══ Input material

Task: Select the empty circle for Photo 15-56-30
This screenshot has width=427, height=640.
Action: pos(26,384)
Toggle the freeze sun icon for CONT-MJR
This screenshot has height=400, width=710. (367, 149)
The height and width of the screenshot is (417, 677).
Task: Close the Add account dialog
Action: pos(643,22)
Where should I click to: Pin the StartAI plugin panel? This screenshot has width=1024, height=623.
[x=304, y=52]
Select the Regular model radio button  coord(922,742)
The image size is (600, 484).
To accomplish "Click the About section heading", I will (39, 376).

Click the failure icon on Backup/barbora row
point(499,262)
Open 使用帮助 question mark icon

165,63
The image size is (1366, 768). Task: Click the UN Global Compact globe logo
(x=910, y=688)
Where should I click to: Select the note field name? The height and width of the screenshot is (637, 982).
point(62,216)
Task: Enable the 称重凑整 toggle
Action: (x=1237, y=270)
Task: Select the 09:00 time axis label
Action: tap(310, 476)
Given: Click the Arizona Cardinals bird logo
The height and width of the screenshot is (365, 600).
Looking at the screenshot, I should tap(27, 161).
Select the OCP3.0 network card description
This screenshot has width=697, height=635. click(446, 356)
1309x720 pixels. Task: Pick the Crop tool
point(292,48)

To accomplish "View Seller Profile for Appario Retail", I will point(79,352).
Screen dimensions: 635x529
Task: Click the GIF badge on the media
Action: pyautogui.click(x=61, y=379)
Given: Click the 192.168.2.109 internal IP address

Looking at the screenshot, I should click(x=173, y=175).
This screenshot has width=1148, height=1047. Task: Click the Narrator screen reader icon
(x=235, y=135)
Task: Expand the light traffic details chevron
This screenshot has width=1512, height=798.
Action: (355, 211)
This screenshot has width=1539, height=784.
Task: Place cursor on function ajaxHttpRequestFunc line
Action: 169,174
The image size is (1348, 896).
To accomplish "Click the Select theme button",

════

Exercise instructions ▸ Your task is to print all of the records exactly.

Final answer ▸
Task: Select the empty circle for Photo 15-56-30
This screenshot has width=427, height=640.
Action: pos(26,384)
Toggle the freeze sun icon for CONT-MJR
This screenshot has height=400, width=710. (367, 149)
The height and width of the screenshot is (417, 677).
Task: Close the Add account dialog
Action: pos(643,22)
Where should I click to: Pin the StartAI plugin panel? This screenshot has width=1024, height=623.
[x=304, y=52]
Select the Regular model radio button  coord(922,742)
The image size is (600, 484).
To accomplish "Click the About section heading", I will (39, 376).

Click the failure icon on Backup/barbora row
point(499,262)
Open 使用帮助 question mark icon

165,63
The image size is (1366, 768). Task: Click the UN Global Compact globe logo
(x=910, y=688)
Where should I click to: Select the note field name? The height and width of the screenshot is (637, 982).
point(62,216)
Task: Enable the 称重凑整 toggle
Action: (x=1237, y=270)
Task: Select the 09:00 time axis label
Action: tap(310, 476)
Given: Click the Arizona Cardinals bird logo
The height and width of the screenshot is (365, 600).
Looking at the screenshot, I should tap(27, 161).
Select the OCP3.0 network card description
This screenshot has width=697, height=635. click(446, 356)
1309x720 pixels. Task: Pick the Crop tool
point(292,48)

To accomplish "View Seller Profile for Appario Retail", I will point(79,352).
Screen dimensions: 635x529
Task: Click the GIF badge on the media
Action: pyautogui.click(x=61, y=379)
Given: Click the 192.168.2.109 internal IP address

Looking at the screenshot, I should click(x=173, y=175).
This screenshot has width=1148, height=1047. Task: Click the Narrator screen reader icon
(x=235, y=135)
Task: Expand the light traffic details chevron
This screenshot has width=1512, height=798.
Action: (355, 211)
This screenshot has width=1539, height=784.
Task: Place cursor on function ajaxHttpRequestFunc line
Action: 169,174
The image size is (1348, 896).
To accomplish "Click the Select theme button",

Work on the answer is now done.